◆ DATASET CONTENT:

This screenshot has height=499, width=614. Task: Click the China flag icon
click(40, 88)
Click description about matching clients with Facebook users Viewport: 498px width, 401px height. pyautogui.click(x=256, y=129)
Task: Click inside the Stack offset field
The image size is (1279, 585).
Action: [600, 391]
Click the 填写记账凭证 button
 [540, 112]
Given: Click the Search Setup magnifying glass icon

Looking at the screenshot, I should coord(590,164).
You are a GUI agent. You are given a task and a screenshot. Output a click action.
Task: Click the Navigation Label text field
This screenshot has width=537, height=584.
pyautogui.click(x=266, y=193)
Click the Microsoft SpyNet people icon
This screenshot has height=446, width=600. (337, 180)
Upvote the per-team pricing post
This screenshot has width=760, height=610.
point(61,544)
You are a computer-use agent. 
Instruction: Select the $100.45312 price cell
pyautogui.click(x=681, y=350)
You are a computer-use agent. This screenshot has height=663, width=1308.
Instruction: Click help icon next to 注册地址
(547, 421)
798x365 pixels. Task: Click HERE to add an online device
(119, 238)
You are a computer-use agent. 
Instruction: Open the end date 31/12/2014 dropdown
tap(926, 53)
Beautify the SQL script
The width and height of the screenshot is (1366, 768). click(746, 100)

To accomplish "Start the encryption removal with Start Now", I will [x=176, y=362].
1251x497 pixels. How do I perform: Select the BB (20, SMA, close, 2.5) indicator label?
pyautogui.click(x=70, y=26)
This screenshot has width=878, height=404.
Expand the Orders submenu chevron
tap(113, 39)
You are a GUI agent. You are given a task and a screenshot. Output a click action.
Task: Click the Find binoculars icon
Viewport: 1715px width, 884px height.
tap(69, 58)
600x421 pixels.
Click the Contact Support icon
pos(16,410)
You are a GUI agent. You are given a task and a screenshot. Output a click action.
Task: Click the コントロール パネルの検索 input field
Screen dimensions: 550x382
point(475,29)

◆ YOUR ASSIGNMENT:
Without leaving out a single line, retype the material above exactly.

◆ ANSWER TO THIS TASK:
This screenshot has height=499, width=614. Task: Click the China flag icon
click(40, 88)
Click description about matching clients with Facebook users Viewport: 498px width, 401px height. pyautogui.click(x=256, y=129)
Task: Click inside the Stack offset field
The image size is (1279, 585).
Action: [600, 391]
Click the 填写记账凭证 button
 [540, 112]
Given: Click the Search Setup magnifying glass icon

Looking at the screenshot, I should coord(590,164).
You are a GUI agent. You are given a task and a screenshot. Output a click action.
Task: Click the Navigation Label text field
This screenshot has width=537, height=584.
pyautogui.click(x=266, y=193)
Click the Microsoft SpyNet people icon
This screenshot has height=446, width=600. (337, 180)
Upvote the per-team pricing post
This screenshot has width=760, height=610.
point(61,544)
You are a computer-use agent. 
Instruction: Select the $100.45312 price cell
pyautogui.click(x=681, y=350)
You are a computer-use agent. This screenshot has height=663, width=1308.
Instruction: Click help icon next to 注册地址
(547, 421)
798x365 pixels. Task: Click HERE to add an online device
(119, 238)
You are a computer-use agent. 
Instruction: Open the end date 31/12/2014 dropdown
tap(926, 53)
Beautify the SQL script
The width and height of the screenshot is (1366, 768). click(746, 100)

To accomplish "Start the encryption removal with Start Now", I will [x=176, y=362].
1251x497 pixels. How do I perform: Select the BB (20, SMA, close, 2.5) indicator label?
pyautogui.click(x=70, y=26)
This screenshot has width=878, height=404.
Expand the Orders submenu chevron
tap(113, 39)
You are a GUI agent. You are given a task and a screenshot. Output a click action.
Task: Click the Find binoculars icon
Viewport: 1715px width, 884px height.
tap(69, 58)
600x421 pixels.
Click the Contact Support icon
pos(16,410)
You are a GUI agent. You are given a task and a screenshot. Output a click action.
Task: Click the コントロール パネルの検索 input field
Screen dimensions: 550x382
point(475,29)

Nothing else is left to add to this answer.